- _Assignment_
Reproduce each of the entries that follow, exactly.

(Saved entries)
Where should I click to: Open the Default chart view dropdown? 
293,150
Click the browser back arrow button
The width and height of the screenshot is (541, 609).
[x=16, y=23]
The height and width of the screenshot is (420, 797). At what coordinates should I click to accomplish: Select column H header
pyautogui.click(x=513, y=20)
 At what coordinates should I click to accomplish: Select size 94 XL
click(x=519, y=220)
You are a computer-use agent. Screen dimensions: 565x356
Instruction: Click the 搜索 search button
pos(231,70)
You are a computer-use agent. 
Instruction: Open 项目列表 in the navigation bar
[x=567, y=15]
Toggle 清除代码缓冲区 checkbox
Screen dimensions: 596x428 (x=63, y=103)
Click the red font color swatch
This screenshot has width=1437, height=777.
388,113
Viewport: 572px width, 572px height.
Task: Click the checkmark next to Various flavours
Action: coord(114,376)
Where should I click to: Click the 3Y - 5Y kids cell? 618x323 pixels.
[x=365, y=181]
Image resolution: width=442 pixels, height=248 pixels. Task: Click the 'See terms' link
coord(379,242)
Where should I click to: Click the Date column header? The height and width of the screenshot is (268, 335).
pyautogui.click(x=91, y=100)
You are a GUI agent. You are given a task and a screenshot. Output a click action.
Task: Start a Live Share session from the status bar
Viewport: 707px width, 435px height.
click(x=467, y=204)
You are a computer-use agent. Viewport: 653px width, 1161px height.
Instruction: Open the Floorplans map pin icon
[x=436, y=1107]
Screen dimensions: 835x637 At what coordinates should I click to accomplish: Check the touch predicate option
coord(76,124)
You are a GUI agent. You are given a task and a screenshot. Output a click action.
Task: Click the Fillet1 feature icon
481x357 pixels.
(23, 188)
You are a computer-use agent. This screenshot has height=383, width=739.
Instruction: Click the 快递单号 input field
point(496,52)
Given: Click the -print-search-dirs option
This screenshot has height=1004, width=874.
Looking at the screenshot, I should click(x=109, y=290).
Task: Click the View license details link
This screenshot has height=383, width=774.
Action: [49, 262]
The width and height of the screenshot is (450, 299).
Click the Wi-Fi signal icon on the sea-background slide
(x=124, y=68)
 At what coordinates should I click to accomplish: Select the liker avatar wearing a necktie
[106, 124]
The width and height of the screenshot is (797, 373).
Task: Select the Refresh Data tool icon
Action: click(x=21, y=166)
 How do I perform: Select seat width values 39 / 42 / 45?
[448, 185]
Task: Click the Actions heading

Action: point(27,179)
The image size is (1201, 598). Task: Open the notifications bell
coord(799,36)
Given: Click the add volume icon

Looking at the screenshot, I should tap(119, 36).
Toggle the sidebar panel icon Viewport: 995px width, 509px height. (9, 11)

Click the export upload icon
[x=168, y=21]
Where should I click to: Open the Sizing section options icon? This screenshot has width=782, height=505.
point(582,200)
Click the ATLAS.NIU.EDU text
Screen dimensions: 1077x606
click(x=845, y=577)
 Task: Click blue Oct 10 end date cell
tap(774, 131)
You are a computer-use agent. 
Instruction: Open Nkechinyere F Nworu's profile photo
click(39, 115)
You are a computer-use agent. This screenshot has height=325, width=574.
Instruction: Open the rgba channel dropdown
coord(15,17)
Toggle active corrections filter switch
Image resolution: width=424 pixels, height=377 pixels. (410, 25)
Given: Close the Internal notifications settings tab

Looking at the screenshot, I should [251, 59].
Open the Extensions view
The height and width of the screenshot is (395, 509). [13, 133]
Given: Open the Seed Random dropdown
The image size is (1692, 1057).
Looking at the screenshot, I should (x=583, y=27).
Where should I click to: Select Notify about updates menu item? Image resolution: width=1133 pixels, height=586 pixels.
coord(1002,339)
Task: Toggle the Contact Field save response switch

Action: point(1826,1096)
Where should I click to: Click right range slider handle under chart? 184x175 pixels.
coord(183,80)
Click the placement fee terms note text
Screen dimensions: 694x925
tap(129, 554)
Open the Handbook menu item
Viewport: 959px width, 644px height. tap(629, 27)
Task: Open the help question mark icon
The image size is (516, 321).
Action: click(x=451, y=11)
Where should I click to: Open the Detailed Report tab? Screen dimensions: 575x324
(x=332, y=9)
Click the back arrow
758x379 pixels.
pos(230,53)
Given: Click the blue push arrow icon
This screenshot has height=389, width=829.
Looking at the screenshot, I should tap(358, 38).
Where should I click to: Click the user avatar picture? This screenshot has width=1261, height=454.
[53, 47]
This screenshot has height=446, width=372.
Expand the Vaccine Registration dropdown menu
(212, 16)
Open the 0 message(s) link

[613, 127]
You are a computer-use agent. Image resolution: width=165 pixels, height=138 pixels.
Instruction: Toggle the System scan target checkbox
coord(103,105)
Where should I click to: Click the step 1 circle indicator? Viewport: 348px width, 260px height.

- _Response to this exercise_
Where should I click to: Open the Default chart view dropdown? 
293,150
Click the browser back arrow button
The width and height of the screenshot is (541, 609).
[x=16, y=23]
The height and width of the screenshot is (420, 797). At what coordinates should I click to accomplish: Select column H header
pyautogui.click(x=513, y=20)
 At what coordinates should I click to accomplish: Select size 94 XL
click(x=519, y=220)
You are a computer-use agent. Screen dimensions: 565x356
Instruction: Click the 搜索 search button
pos(231,70)
You are a computer-use agent. 
Instruction: Open 项目列表 in the navigation bar
[x=567, y=15]
Toggle 清除代码缓冲区 checkbox
Screen dimensions: 596x428 (x=63, y=103)
Click the red font color swatch
This screenshot has width=1437, height=777.
388,113
Viewport: 572px width, 572px height.
Task: Click the checkmark next to Various flavours
Action: coord(114,376)
Where should I click to: Click the 3Y - 5Y kids cell? 618x323 pixels.
[x=365, y=181]
Image resolution: width=442 pixels, height=248 pixels. Task: Click the 'See terms' link
coord(379,242)
Where should I click to: Click the Date column header? The height and width of the screenshot is (268, 335).
pyautogui.click(x=91, y=100)
You are a GUI agent. You are given a task and a screenshot. Output a click action.
Task: Start a Live Share session from the status bar
Viewport: 707px width, 435px height.
click(x=467, y=204)
You are a computer-use agent. Viewport: 653px width, 1161px height.
Instruction: Open the Floorplans map pin icon
[x=436, y=1107]
Screen dimensions: 835x637 At what coordinates should I click to accomplish: Check the touch predicate option
coord(76,124)
You are a GUI agent. You are given a task and a screenshot. Output a click action.
Task: Click the Fillet1 feature icon
481x357 pixels.
(23, 188)
You are a computer-use agent. This screenshot has height=383, width=739.
Instruction: Click the 快递单号 input field
point(496,52)
Given: Click the -print-search-dirs option
This screenshot has height=1004, width=874.
Looking at the screenshot, I should click(x=109, y=290).
Task: Click the View license details link
This screenshot has height=383, width=774.
Action: [49, 262]
The width and height of the screenshot is (450, 299).
Click the Wi-Fi signal icon on the sea-background slide
(x=124, y=68)
 At what coordinates should I click to accomplish: Select the liker avatar wearing a necktie
[106, 124]
The width and height of the screenshot is (797, 373).
Task: Select the Refresh Data tool icon
Action: click(x=21, y=166)
 How do I perform: Select seat width values 39 / 42 / 45?
[448, 185]
Task: Click the Actions heading

Action: point(27,179)
The image size is (1201, 598). Task: Open the notifications bell
coord(799,36)
Given: Click the add volume icon

Looking at the screenshot, I should tap(119, 36).
Toggle the sidebar panel icon Viewport: 995px width, 509px height. (9, 11)

Click the export upload icon
[x=168, y=21]
Where should I click to: Open the Sizing section options icon? This screenshot has width=782, height=505.
point(582,200)
Click the ATLAS.NIU.EDU text
Screen dimensions: 1077x606
click(x=845, y=577)
 Task: Click blue Oct 10 end date cell
tap(774, 131)
You are a computer-use agent. 
Instruction: Open Nkechinyere F Nworu's profile photo
click(39, 115)
You are a computer-use agent. This screenshot has height=325, width=574.
Instruction: Open the rgba channel dropdown
coord(15,17)
Toggle active corrections filter switch
Image resolution: width=424 pixels, height=377 pixels. (410, 25)
Given: Close the Internal notifications settings tab

Looking at the screenshot, I should [251, 59].
Open the Extensions view
The height and width of the screenshot is (395, 509). [13, 133]
Given: Open the Seed Random dropdown
The image size is (1692, 1057).
Looking at the screenshot, I should (x=583, y=27).
Where should I click to: Select Notify about updates menu item? Image resolution: width=1133 pixels, height=586 pixels.
coord(1002,339)
Task: Toggle the Contact Field save response switch

Action: point(1826,1096)
Where should I click to: Click right range slider handle under chart? 184x175 pixels.
coord(183,80)
Click the placement fee terms note text
Screen dimensions: 694x925
tap(129, 554)
Open the Handbook menu item
Viewport: 959px width, 644px height. tap(629, 27)
Task: Open the help question mark icon
The image size is (516, 321).
Action: click(x=451, y=11)
Where should I click to: Open the Detailed Report tab? Screen dimensions: 575x324
(x=332, y=9)
Click the back arrow
758x379 pixels.
pos(230,53)
Given: Click the blue push arrow icon
This screenshot has height=389, width=829.
Looking at the screenshot, I should tap(358, 38).
Where should I click to: Click the user avatar picture? This screenshot has width=1261, height=454.
[53, 47]
This screenshot has height=446, width=372.
Expand the Vaccine Registration dropdown menu
(212, 16)
Open the 0 message(s) link

[613, 127]
You are a computer-use agent. Image resolution: width=165 pixels, height=138 pixels.
Instruction: Toggle the System scan target checkbox
coord(103,105)
Where should I click to: Click the step 1 circle indicator? Viewport: 348px width, 260px height.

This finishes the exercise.